Gilbert v. Rothstein
This text of 125 F. App'x 182 (Gilbert v. Rothstein) is published on Counsel Stack Legal Research, covering Court of Appeals for the Ninth Circuit primary law. Counsel Stack provides free access to over 12 million legal documents including statutes, case law, regulations, and constitutions.
Opinion
[183]*183MEMORANDUM
Keith D. Gilbert appeals pro se the district court’s order dismissing with prejudice his 42 U.S.C. § 1983 complaint against District Judge Rothstein, the City of Seattle, and a number of municipal officials. We have jurisdiction pursuant to 28 U.S.C. § 1291. A district court’s decision may be affirmed on any ground finding support in the record, Oscar v. Univ. Students Co-op. Ass’n, 965 F.2d 783, 785 (9th Cir.1992). We review for abuse of discretion the enforcement of a vexatious litigant order, De Long v.

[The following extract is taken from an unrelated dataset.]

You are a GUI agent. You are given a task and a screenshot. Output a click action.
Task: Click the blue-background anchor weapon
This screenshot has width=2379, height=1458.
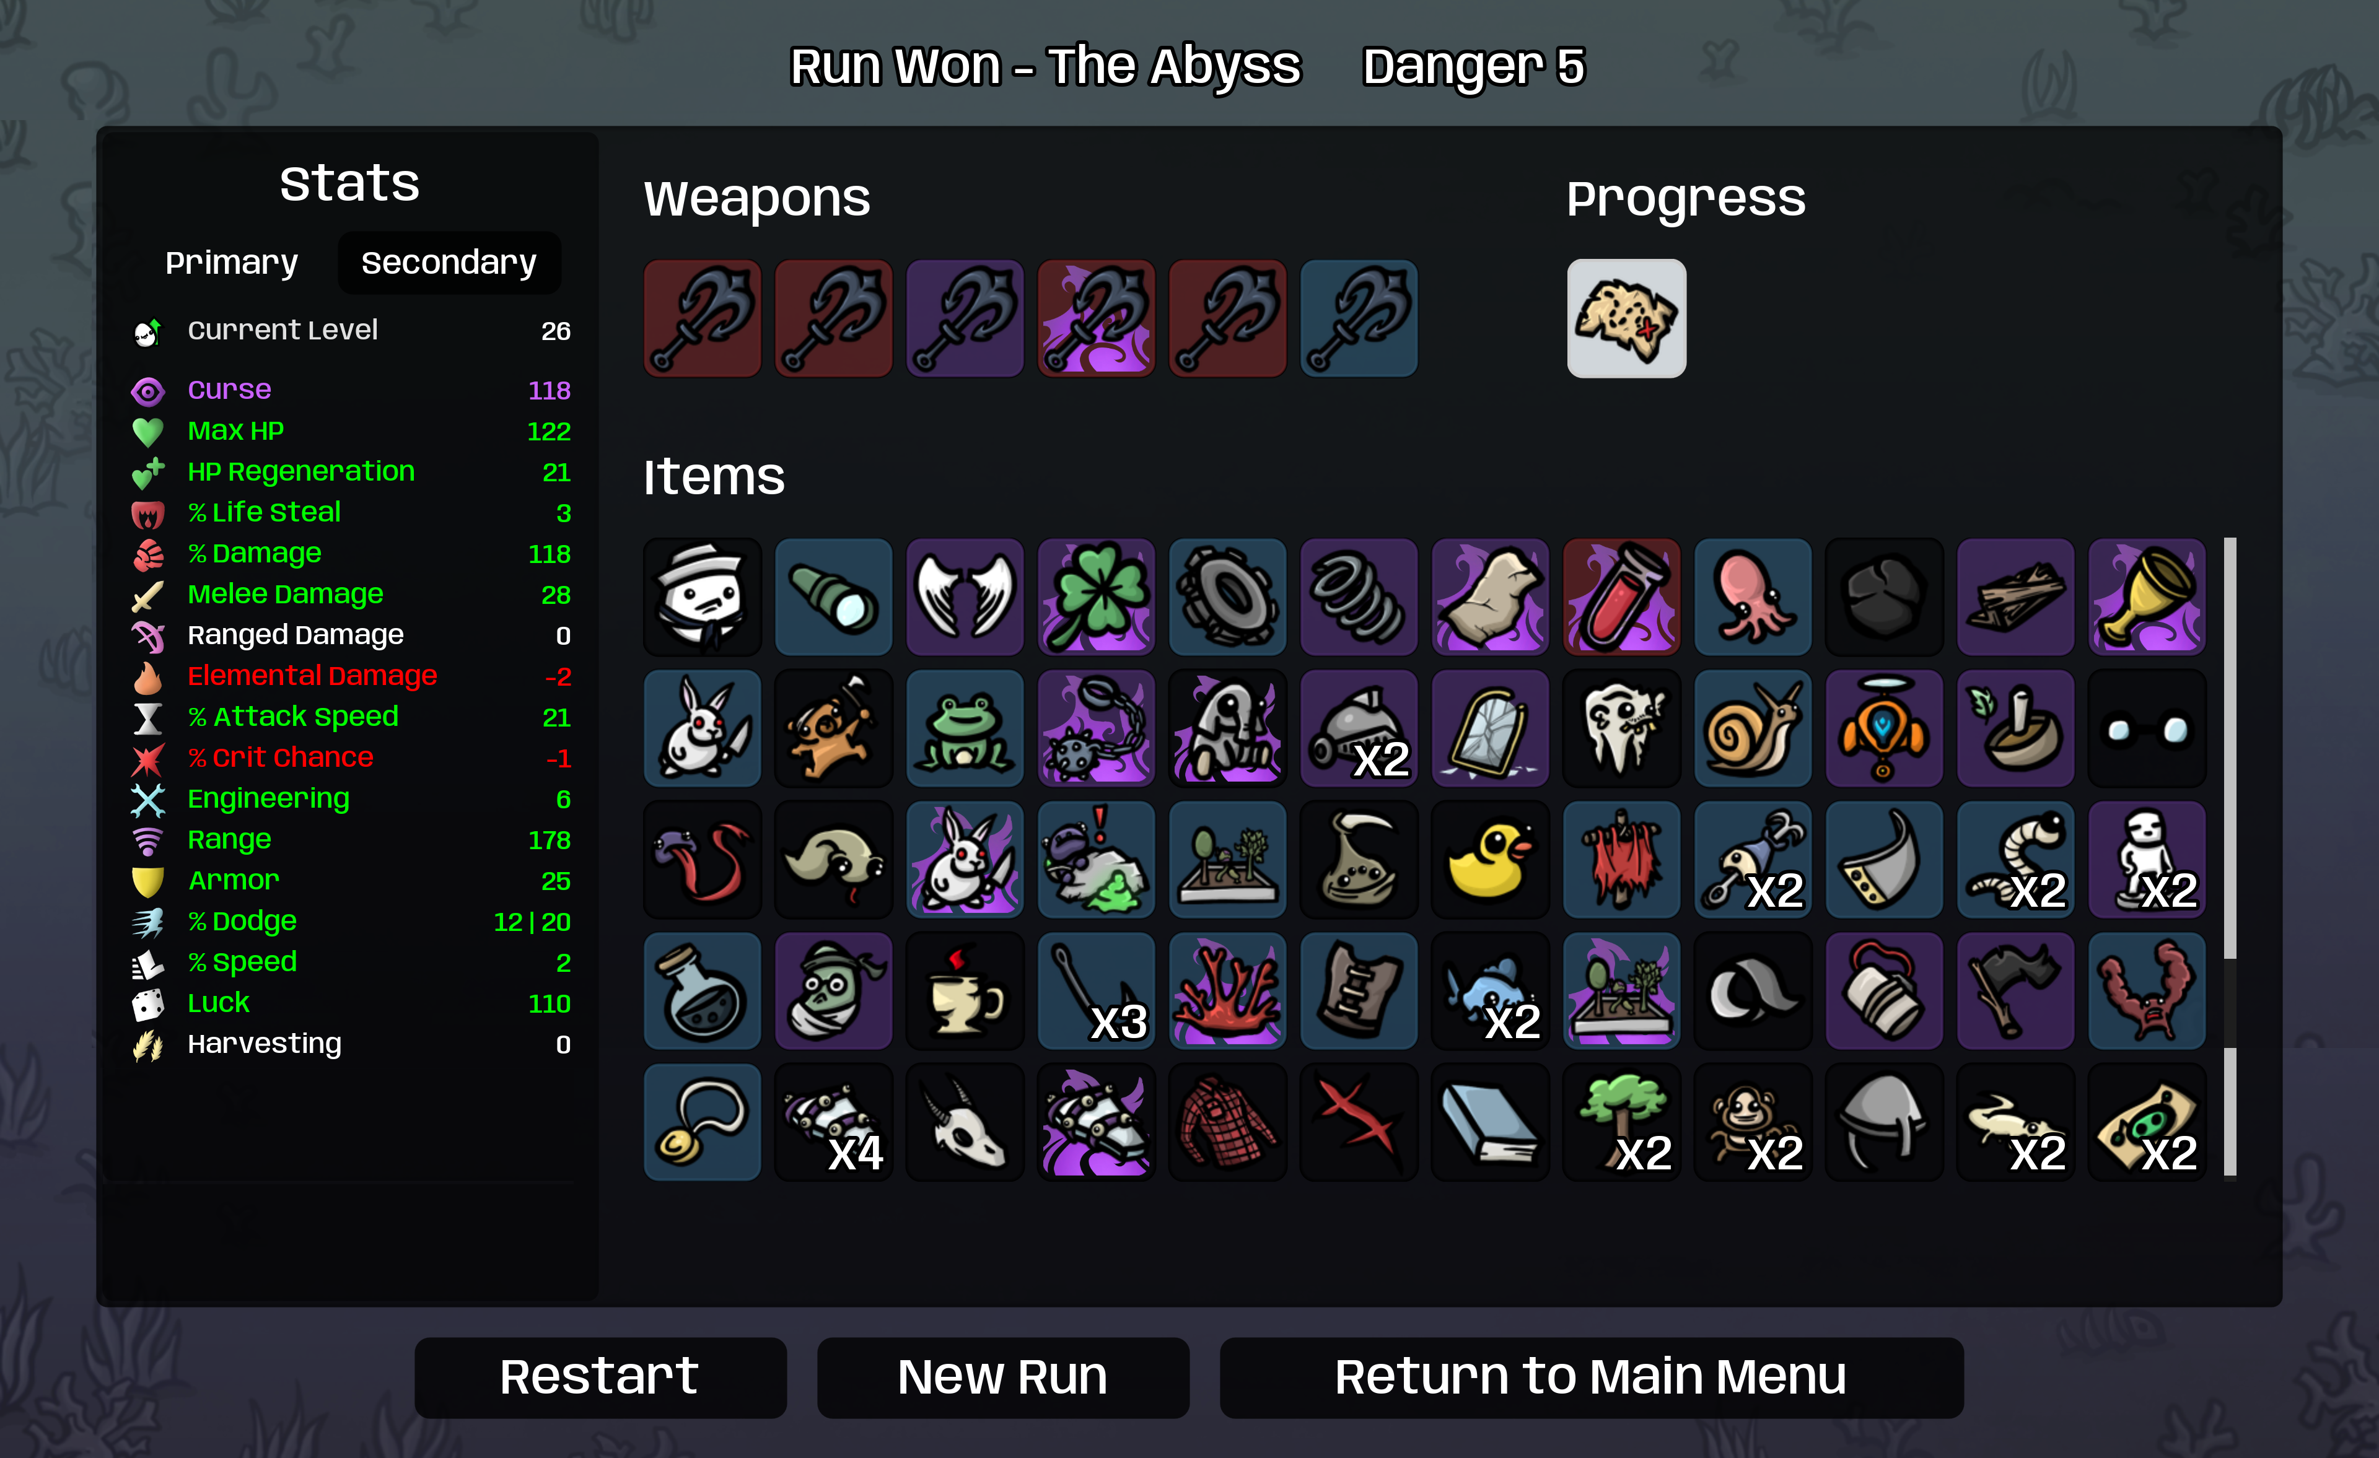click(x=1358, y=318)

Hennessey, 912 F.2d 1144, 1146 (9th Cir.1990), and we affirm.
Gilbert’s contention that Judge Roth-stein’s vexatious litigant order violates his right to due process lacks merit because he received adequate notice to oppose the order, and it was “based on adequate justification supported in the record and narrowly tailored to address the abuse perceived.” See De Long, 912 F.2d at 1149. The district court did not abuse its discretion in dismissing Gilbert’s action because he failed to comply with the vexatious litigant order, as his claims were patently frivolous.
Gilbert’s remaining contentions lack merit.
AFFIRMED.
This disposition is not appropriate for publication and may not be cited to or by the courts of this circuit except as provided by Ninth Circuit Rule 36-3.